En fouillant dans ses souvenirs, Franck se remémore encore: "Il ne tolérait pas l’insolence. Il donnait des punitions qu’on n’aurait pas eu avec d’autres. Un jour, il m’a fait attendre à genoux au coin. Cela me touchait sur le moment mais le soir je n’y pensais plus."

Si Franck reconnaît que des "camarades ont donné ce témoignage de violence", il assure lui n'avoir "jamais été confronté à ça."

"Ni vu, ni subi. Les seuls constats que j’ai eus, ce sont des témoignages indirects.

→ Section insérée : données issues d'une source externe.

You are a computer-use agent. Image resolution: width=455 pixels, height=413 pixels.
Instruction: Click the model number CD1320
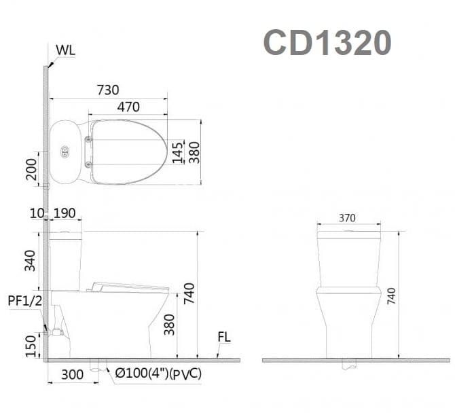coord(327,43)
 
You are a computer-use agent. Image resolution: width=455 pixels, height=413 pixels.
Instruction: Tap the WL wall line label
coord(66,50)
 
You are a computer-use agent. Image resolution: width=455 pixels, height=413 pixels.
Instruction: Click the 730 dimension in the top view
coord(107,90)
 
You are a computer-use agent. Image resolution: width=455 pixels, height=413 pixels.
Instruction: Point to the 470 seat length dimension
coord(128,107)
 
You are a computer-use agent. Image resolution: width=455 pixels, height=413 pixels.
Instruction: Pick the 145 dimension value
coord(177,152)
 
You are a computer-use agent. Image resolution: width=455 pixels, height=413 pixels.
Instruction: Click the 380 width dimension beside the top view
coord(194,152)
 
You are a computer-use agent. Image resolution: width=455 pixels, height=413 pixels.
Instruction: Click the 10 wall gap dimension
coord(37,213)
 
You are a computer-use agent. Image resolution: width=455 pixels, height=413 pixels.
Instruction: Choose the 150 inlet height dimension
coord(31,345)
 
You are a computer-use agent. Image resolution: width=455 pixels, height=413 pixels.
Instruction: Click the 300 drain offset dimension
coord(72,374)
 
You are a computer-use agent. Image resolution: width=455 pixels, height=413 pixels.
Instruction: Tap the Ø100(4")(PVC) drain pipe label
coord(158,374)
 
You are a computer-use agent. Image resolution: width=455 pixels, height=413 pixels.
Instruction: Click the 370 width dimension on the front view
coord(347,218)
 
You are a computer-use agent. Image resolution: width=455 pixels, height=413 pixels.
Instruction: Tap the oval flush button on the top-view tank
coord(65,151)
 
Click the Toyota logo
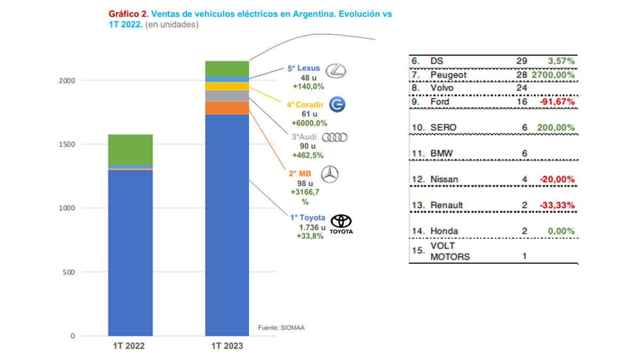pyautogui.click(x=342, y=223)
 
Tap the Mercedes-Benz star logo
pyautogui.click(x=330, y=174)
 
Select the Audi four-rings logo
pyautogui.click(x=337, y=138)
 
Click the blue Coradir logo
pyautogui.click(x=337, y=105)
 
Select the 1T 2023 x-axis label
pyautogui.click(x=227, y=346)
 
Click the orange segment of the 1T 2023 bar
pyautogui.click(x=227, y=108)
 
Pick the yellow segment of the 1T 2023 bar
pyautogui.click(x=227, y=86)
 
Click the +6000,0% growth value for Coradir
pyautogui.click(x=308, y=123)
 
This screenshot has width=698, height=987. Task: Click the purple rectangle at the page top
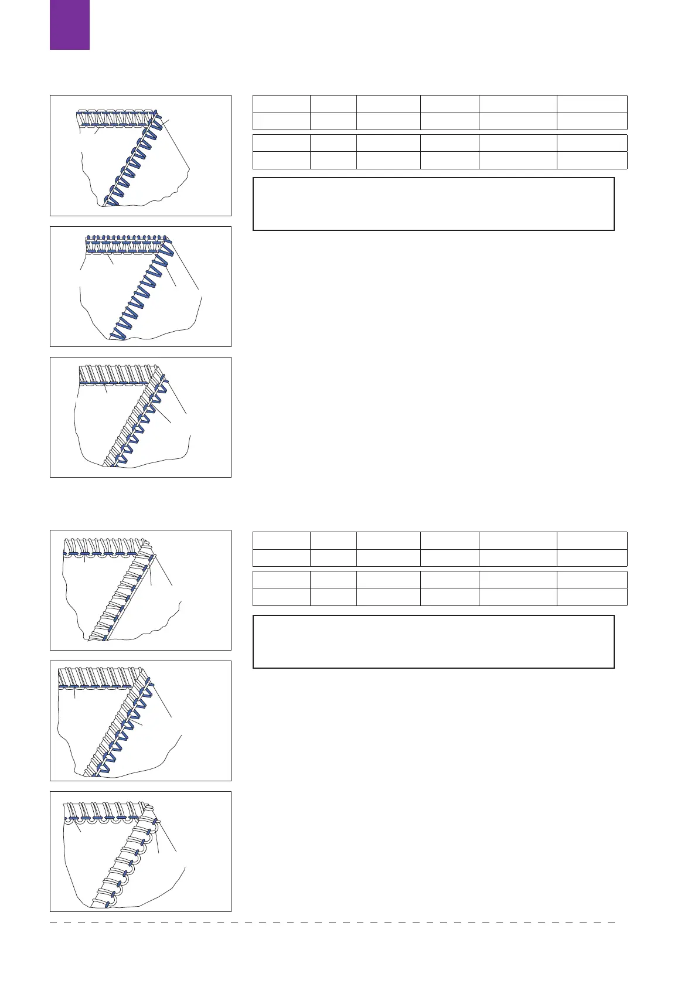pyautogui.click(x=70, y=24)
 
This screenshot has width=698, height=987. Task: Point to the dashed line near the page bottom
pyautogui.click(x=332, y=923)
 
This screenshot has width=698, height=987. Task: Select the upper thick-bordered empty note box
pyautogui.click(x=433, y=204)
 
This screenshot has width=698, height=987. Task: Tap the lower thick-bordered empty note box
pyautogui.click(x=433, y=641)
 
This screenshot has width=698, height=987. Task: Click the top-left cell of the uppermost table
pyautogui.click(x=281, y=104)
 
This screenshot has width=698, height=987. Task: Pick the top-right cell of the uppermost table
pyautogui.click(x=591, y=104)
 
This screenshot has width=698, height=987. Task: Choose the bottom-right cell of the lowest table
pyautogui.click(x=591, y=597)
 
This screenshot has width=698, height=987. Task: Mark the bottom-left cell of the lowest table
pyautogui.click(x=281, y=597)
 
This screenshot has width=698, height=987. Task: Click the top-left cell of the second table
pyautogui.click(x=281, y=143)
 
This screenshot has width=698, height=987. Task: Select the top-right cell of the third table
pyautogui.click(x=591, y=540)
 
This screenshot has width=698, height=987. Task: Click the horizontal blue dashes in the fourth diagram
pyautogui.click(x=103, y=553)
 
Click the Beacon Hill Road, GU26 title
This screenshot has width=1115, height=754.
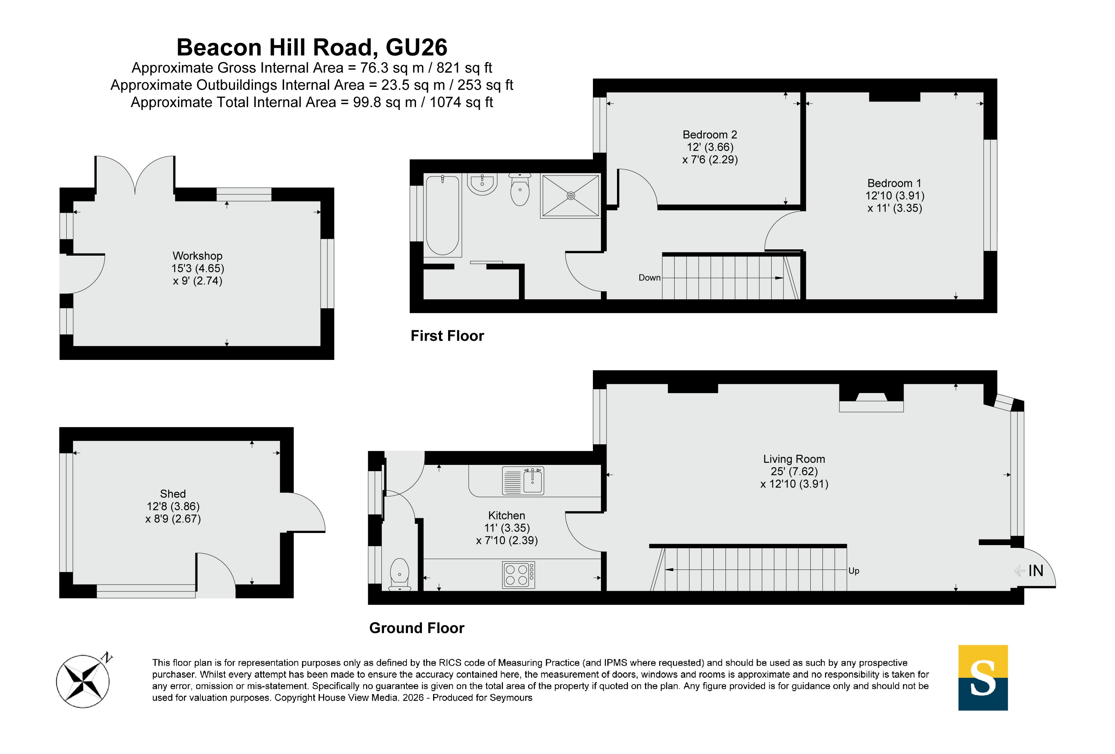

Des gens qui ont vu frère Philippe mettre des baffes à des enfants. Et je n’ai aucune raison de remettre en cause ces témoignages puisque ce sont des témoignages de camarades de l’époque."

"Nous pouvions parler et rigoler avec lui"

De l’aveu même de Franck, Frère Philippe n’était pas spécialement apprécié puisqu'"il était le plus rude de tous". Mais l’éducateur au fort accent du Sud avait aussi de très bons côtés.

"Malgré la sévérité dont il savait faire preuve, il n'était pas inaccessible et nous pouvions parler et rigoler avec lui comme avec les autres éducateurs. Nous n'avions pas peur de lui et ne craignions pas de faire des activités avec lui. En particulier, il était assez doué en football et nous aimions bien jouer avec lui car nous progressions plus qu'avec les autres éducateurs qui avaient plus de mal dans cette activité", conclut Franck.

Tout ça, l’ancien pensionnaire l’a raconté aux enquêteurs puisqu’il a été entendu comme beaucoup d’autres enfants de l’époque. Pour évoquer les agissements supposés de Frère Philippe ainsi que le comportement des autres encadrants dans ces années-là. De précieux témoignages qui sont encore analysés et décortiqués par les gendarmes en charge de la disparition d’Émile.

Contacté par téléphone, l’entourage du grand-père du petit garçon "ne souhaite pas s’exprimer". Son avocate rappelle, dans un communiqué transmis ce mercredi 20 mars, que Philippe V. avait été placé sous le statut de témoin assisté en 2018 concernant les soupçons de violences à Riaumont, et qu'un non-lieu devrait être prononcé le concernant lors de la fin de l'instruction.